Halkları birbirine düşman edebilir

Bir çatışma durumu Suriye ile Türkiye’yi kan davasına götürür. Önümüzdeki onlarca yıl “Bak işte siz bizi arkamızdan vurdunuz” noktasını taşır. Bu Ortadoğu’da halklar arasında anlamlı bir işbirliği yapılmasının önündeki en büyük engellerden biri haline gelir. İktidardaki partilerden, kişilerden bağımsız olarak kalıcı iz bırakan, halkları birbirine karşı potansiyel olarak bir husumet içinde bırakan bir şeye dönüşebilir.

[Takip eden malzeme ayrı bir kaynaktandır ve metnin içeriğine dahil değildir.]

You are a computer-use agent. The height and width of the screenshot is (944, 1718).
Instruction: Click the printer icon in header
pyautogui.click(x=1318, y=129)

Risk burada. Şu anda ise iktidarın fazla bir seçeneği yok. Kendisini öyle bir eğik düzlemin içine yerleştirdi ki sürekli geri kaymaya devam ediyor. Her geri kayışla birlikte orada varlığını sürdürebilmek için hamle yapma ihtiyacı duyuyor. Orada kalışını sürdürecek anlık reflekslerde bulunuyor.

Halkların kazanacağı bir şey yok

Türkiye’deki herkesin Suriye’den herkesin elini çekmesi gerektiğini ön plana çıkaracak bir söylem geliştirmesi gerekiyor. Durum daha kötü bir noktaya gidiyor ve burada halkların kazanacağı bir şey olmayacak. Türkiye, Suriye yönetimini gözlem noktalarının gerisine Soçi Anlaşması’nda varsaydığı sınırlara geri çekilmesi için bir müdahalede bulunduğunu varsayın. Aynı şekilde İsrail’in Golan Tepeleri üzerinden saldırdığını düşünün, bunun vebalini kim taşıyacak? Bütün Arap dünyası “Bunun sorumlusu sizsiniz” diyecek. Bu kişisel bir mesele olmaktan çıktı.